In fact, since we're already here, let's take a moment to talk about the prefatory material to The Lord of the Rings—to the second edition, that is, the only one that you are likely to find unless you happen to track down a rare used copy. For the most part, this is an engaging but hardly essential discussion of the book's genesis and composition process, as well as the reactions that Tolkien has received from readers and reviewers.
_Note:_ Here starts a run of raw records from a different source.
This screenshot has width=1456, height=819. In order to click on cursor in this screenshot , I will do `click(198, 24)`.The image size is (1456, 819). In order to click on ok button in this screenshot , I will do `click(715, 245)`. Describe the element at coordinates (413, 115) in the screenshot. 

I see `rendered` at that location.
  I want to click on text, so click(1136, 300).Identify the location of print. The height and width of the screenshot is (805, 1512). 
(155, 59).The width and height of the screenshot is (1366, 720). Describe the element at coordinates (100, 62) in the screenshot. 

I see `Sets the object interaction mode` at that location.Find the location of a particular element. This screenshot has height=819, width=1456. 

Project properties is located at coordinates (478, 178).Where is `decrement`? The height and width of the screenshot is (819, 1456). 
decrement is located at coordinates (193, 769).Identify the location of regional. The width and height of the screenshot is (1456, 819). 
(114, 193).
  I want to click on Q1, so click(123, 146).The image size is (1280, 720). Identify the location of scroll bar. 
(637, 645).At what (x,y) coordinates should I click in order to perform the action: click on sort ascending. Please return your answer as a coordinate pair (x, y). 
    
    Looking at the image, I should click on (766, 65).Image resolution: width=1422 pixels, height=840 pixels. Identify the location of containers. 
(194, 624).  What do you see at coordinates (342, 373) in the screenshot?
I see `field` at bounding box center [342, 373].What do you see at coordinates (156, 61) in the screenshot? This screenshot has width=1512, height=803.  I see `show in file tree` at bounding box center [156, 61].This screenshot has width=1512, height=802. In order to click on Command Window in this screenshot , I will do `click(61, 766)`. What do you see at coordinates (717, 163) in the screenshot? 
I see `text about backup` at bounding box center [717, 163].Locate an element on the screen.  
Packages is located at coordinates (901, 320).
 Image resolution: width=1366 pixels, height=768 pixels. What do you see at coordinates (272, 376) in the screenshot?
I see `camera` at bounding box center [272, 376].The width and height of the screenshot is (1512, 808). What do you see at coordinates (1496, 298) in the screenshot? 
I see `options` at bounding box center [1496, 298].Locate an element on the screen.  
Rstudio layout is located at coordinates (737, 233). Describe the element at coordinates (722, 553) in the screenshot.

It features some of the wit that he is rarely given credit for—"Some who have read the book, or at any rate reviewed it, have found it boring, absurd, or contemptible; and I have no cause to complain, since I have similar opinions of their works, or of the kinds of writing that they evidently prefer". There is what is called a prologue but is actually a potted history of hobbits, including an explanation of how they happened to cultivate pipe weed (to be clear, the perception of Tolkien as a man who cared about things that very few other people cared about is not without foundation). It also includes the by-now famous refutation of the theory that the book may be read as an allegory for WWII, featuring this passage, which never fails to stop me in my tracks.
The real war does not resemble the legendary war in its process or its conclusion. If it had inspired or directed the development of the legend, then certainly the Ring would have been seized and used against Sauron; he would not have been annihilated but enslaved, and Barad-dƻr would not have been destroyed but occupied. Saruman, failing to get possession of the Ring, would in the confusion and treacheries of his time have found in Mordor the missing links in his own researches into Ring-lore, and before long he would have made a Great Ring of his own with which to challenge the self-styled Ruler of Middle Earth. In that conflict both sides would have held hobbits in hatred and contempt: they would not long have survived even as slaves.
Well, don't hold back, John Ronald Reuel. This is, to blunt, an absolutely mind-boggling paragraph. Even if we read the Ring into it as the atom bomb, it is hard to map its events onto those of the war. Which is perhaps Tolkien's point—perhaps he is simply paying those who insist on reading the novel as an allegory back in their own coin. But there is a sudden outburst of bitterness and cynicism in this passage that seems to me to run deeper than mere needling. I can't untangle it, but it feels like a reminder that an author is not their work. Tolkien wrote the great heroic work that is The Lord of the Rings—and as he goes on to say, his experiences in both world wars inevitably affected that writing—but that doesn't mean that he is summed up by it, as a writer, or a thinker. As we will see later in this series, bitterness and cynicism have their place in Middle Earth, even as its creator tries to fight against them.

Next time: The story begins with "A Long-Expected Party" 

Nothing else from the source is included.